Gestellte Aufgabe 1:
Ersetze in den Zeilen der Klickziel-Daten vom Anfang bis einschließlich der Zeile mit „(x=138, y=270)“ den Ausdruck „Rotate tool“ durch „Crop tool“. Gib nur diese Zeilen wieder und lass alles andere darin unverändert.

╭─ Textauszug

9. Sonntag nach Trinitatis: Phil 3,7-14

24.07.2016 | 12:00

Gedenken der aus Blankenese deportierten Juden

Predigt zu Philipper 3:7-14

Aber was mir Gewinn war, das habe ich um Christi willen für Schaden erachtet. Ja, ich erachte es noch alles für Schaden gegenüber der überschwänglichen Erkenntnis Christi Jesu, meines Herrn. Um seinetwillen ist mir das alles ein Schaden geworden, und ich erachte es für Dreck, damit ich Christus gewinne und in ihm gefunden werde, dass ich nicht habe meine Gerechtigkeit, die aus dem Gesetz kommt, sondern die durch den Glauben an Christus kommt, nämlich die Gerechtigkeit, die von Gott dem Glauben zugerechnet wird. Ihn möchte ich erkennen und die Kraft seiner Auferstehung und die Gemeinschaft seiner Leiden und so seinem Tode gleich gestaltet werden, damit ich gelange zur Auferstehung von den Toten. Nicht, dass ich's schon ergriffen habe oder schon vollkommen sei; ich jage ihm aber nach, ob ich's wohl ergreifen könnte, weil ich von Christus Jesus ergriffen bin. Meine Brüder, ich schätze mich selbst noch nicht so ein, dass ich's ergriffen habe. Eins aber sage ich: Ich vergesse, was dahinten ist, und strecke mich aus nach dem, was da vorne ist, und jage nach dem vorgesteckten Ziel, dem Siegespreis der himmlischen Berufung Gottes in Christus Jesus.

╰─

Gestellte Aufgabe 2:
Führe die Predigt zu Philipper 3,7-14 im Anschluss an den letzten Satz weiter.

╭─ Gespeicherte Daten

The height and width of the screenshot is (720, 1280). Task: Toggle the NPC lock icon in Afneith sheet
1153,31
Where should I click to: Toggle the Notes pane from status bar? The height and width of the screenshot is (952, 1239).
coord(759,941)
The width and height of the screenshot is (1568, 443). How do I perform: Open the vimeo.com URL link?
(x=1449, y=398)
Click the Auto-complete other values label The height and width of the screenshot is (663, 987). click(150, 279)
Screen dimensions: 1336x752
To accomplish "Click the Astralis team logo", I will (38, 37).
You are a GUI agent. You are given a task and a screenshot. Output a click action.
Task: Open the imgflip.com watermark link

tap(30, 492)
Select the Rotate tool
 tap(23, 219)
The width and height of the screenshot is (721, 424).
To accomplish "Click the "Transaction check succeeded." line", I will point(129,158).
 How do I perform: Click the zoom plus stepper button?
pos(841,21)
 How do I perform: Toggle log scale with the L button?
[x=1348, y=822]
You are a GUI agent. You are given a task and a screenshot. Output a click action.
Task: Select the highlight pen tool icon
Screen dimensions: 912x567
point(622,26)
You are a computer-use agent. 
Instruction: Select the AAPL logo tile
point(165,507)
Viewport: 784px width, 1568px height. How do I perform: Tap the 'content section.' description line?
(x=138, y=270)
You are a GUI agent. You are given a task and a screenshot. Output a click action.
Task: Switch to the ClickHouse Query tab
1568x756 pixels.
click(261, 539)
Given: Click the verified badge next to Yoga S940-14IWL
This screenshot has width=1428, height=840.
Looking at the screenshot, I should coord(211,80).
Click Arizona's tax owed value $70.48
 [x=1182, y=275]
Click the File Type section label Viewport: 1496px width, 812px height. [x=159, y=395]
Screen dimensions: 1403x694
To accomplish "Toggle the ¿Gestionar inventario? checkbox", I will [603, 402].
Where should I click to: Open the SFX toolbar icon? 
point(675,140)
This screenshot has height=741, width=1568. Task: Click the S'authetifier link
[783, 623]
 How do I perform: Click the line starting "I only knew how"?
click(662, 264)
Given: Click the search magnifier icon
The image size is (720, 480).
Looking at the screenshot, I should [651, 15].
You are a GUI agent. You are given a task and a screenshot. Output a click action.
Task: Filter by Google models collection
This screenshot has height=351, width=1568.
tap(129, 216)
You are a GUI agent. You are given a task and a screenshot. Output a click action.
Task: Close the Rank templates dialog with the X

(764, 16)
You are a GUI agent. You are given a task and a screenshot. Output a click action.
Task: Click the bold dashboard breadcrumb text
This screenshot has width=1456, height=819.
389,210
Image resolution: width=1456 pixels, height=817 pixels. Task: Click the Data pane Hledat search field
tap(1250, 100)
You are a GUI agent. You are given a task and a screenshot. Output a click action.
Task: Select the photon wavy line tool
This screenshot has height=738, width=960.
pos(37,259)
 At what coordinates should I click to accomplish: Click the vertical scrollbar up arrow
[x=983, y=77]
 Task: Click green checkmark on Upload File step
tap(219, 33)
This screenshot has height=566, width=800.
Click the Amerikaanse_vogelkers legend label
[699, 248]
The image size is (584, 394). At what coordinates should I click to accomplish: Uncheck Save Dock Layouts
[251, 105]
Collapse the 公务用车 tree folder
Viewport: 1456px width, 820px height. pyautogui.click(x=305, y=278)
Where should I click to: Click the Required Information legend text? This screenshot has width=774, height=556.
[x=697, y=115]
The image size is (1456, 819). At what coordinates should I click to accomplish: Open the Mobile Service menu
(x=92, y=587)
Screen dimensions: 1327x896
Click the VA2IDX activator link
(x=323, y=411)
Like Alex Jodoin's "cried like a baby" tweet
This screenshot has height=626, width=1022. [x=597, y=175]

╰─

Antwort 1:
The height and width of the screenshot is (720, 1280). Task: Toggle the NPC lock icon in Afneith sheet
1153,31
Where should I click to: Toggle the Notes pane from status bar? The height and width of the screenshot is (952, 1239).
coord(759,941)
The width and height of the screenshot is (1568, 443). How do I perform: Open the vimeo.com URL link?
(x=1449, y=398)
Click the Auto-complete other values label The height and width of the screenshot is (663, 987). click(150, 279)
Screen dimensions: 1336x752
To accomplish "Click the Astralis team logo", I will (38, 37).
You are a GUI agent. You are given a task and a screenshot. Output a click action.
Task: Open the imgflip.com watermark link

tap(30, 492)
Select the Crop tool
 tap(23, 219)
The width and height of the screenshot is (721, 424).
To accomplish "Click the "Transaction check succeeded." line", I will point(129,158).
 How do I perform: Click the zoom plus stepper button?
pos(841,21)
 How do I perform: Toggle log scale with the L button?
[x=1348, y=822]
You are a GUI agent. You are given a task and a screenshot. Output a click action.
Task: Select the highlight pen tool icon
Screen dimensions: 912x567
point(622,26)
You are a computer-use agent. 
Instruction: Select the AAPL logo tile
point(165,507)
Viewport: 784px width, 1568px height. How do I perform: Tap the 'content section.' description line?
(x=138, y=270)

Antwort 2:
Gnade Sei mit Euch und Friede von dem, der da ist, der da war und der da kommt. Amen.

Liebe Gemeinde,

neu anfangen. Einen Schnitt machen mit dem bisherigen Leben, aber richtig. Hinter sich lassen, was nicht nichts war und sich neu orientieren, nach vorn schauen.
Ich weiß nicht, ob Sie mal im Fernsehen "Goodbye Deutschland", gesehen haben, Geschichten von Menschen, die auszogen, Ihr Glück zu suchen, jenseits der Heimat, in der weiten Welt.
Furchtbar naiv kam mir das vor, was ich gesehen habe. Wie Menschen da aufbrechen ohne die geringsten Vorkenntnisse, ohne sich wirklich vorbereitet zu haben auf das, was Sie erwarten könnte. Keine Sprachkenntnisse, keine vernünftige Ausbildung manchmal, keinen Ankerplatz für den Anfang, keine Planung, die diesen Namen verdient, gar nichts.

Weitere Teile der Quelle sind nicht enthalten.